For the listing below, output exactly the lines from the line with "Viewport: 1372px width, 713px height." up to and including the line with "Click citation [3] below the fac simile text", and no other lines.
[[ RECORDED DATA, beginning ]]
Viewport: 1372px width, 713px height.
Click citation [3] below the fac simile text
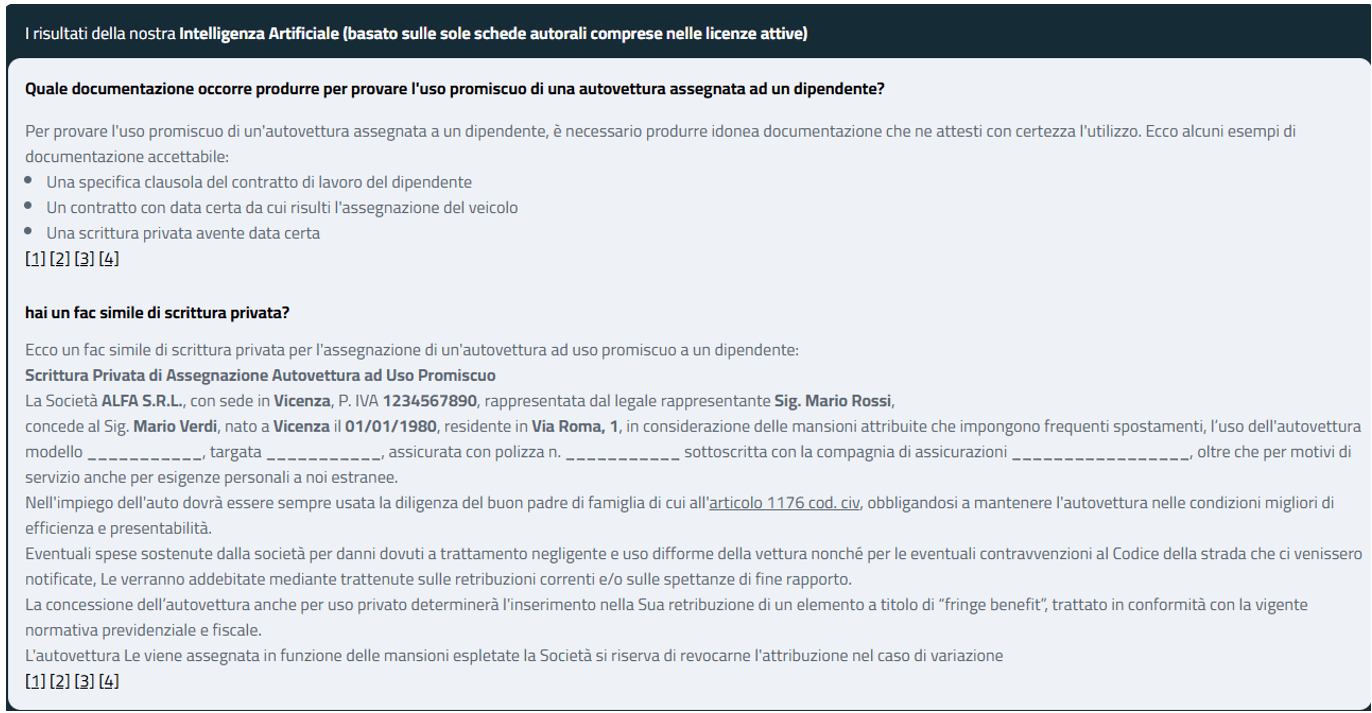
[[ RECORDED DATA, end ]]
[[ RECORDED DATA, beginning ]]
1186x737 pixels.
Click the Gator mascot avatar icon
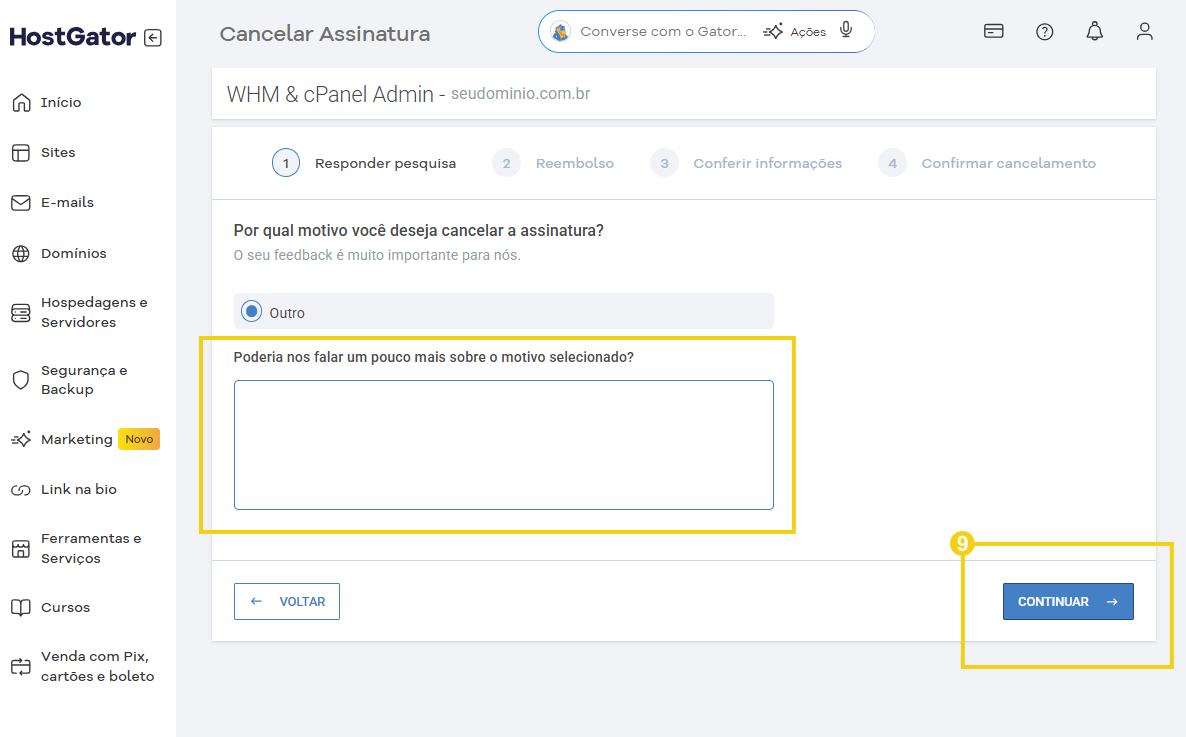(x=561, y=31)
[[ RECORDED DATA, end ]]
**RESULT BELOW:**
Viewport: 1372px width, 713px height.
Click citation [3] below the fac simile text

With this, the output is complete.